> _Records provided_
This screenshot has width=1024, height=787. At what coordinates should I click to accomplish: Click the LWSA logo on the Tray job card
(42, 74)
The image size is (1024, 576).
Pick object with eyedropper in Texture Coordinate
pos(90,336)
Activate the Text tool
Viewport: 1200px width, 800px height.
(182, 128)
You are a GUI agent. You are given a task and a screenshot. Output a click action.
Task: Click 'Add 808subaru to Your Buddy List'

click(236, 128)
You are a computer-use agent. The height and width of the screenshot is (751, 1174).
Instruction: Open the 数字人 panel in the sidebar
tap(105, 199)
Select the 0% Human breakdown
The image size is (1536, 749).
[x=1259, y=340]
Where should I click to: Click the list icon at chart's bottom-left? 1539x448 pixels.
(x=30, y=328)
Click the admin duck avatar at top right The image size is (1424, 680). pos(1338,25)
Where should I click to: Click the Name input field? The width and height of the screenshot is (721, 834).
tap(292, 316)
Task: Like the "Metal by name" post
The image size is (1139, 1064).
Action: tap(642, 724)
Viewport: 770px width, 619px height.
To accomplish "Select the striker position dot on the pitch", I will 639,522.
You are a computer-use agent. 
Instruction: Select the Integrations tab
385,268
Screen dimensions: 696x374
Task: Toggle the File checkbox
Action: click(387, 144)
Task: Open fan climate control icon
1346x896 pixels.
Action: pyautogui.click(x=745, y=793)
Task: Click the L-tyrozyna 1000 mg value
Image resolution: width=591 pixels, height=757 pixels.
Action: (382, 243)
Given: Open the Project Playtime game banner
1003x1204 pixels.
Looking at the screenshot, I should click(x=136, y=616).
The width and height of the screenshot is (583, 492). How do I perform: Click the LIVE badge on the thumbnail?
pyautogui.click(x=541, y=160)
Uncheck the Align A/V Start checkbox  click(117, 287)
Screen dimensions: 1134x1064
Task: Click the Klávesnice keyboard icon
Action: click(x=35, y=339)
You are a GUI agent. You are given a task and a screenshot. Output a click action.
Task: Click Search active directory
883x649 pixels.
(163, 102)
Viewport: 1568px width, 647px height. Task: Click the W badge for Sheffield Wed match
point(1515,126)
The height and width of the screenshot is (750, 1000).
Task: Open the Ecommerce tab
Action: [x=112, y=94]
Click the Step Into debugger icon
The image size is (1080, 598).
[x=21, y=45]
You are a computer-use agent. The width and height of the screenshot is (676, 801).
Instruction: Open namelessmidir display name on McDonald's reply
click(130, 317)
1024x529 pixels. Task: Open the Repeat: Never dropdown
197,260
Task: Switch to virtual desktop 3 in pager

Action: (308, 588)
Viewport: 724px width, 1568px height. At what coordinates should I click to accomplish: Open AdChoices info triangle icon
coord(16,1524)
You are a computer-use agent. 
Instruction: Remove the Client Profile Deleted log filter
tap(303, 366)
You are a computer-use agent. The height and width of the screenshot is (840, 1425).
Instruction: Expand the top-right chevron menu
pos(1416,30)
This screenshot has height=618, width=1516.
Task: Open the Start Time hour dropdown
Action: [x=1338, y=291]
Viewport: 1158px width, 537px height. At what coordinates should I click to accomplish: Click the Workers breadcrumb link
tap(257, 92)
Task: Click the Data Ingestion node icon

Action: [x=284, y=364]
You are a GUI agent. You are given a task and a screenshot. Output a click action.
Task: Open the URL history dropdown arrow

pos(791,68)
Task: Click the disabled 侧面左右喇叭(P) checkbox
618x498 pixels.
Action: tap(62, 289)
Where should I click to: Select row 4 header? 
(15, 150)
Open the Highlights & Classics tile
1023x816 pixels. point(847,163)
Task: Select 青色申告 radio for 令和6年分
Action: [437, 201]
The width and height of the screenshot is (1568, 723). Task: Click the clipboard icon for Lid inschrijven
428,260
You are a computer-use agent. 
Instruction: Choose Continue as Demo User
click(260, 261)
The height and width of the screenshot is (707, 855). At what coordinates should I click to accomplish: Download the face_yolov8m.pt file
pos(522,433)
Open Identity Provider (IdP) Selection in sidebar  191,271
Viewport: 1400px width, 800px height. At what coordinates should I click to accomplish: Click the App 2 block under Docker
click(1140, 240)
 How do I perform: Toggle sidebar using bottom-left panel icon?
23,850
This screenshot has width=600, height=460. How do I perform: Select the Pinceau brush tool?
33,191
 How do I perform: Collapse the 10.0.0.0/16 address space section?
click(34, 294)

> _Aim of the exercise_
Find the line with "Task: Click 'Add" in the entries above. Retype it and each line after it, exactly, through the line with "Task: Like the", and stop there.

> _Exercise solution_
Task: Click 'Add 808subaru to Your Buddy List'

click(236, 128)
You are a computer-use agent. The height and width of the screenshot is (751, 1174).
Instruction: Open the 数字人 panel in the sidebar
tap(105, 199)
Select the 0% Human breakdown
The image size is (1536, 749).
[x=1259, y=340]
Where should I click to: Click the list icon at chart's bottom-left? 1539x448 pixels.
(x=30, y=328)
Click the admin duck avatar at top right The image size is (1424, 680). pos(1338,25)
Where should I click to: Click the Name input field? The width and height of the screenshot is (721, 834).
tap(292, 316)
Task: Like the "Metal by name" post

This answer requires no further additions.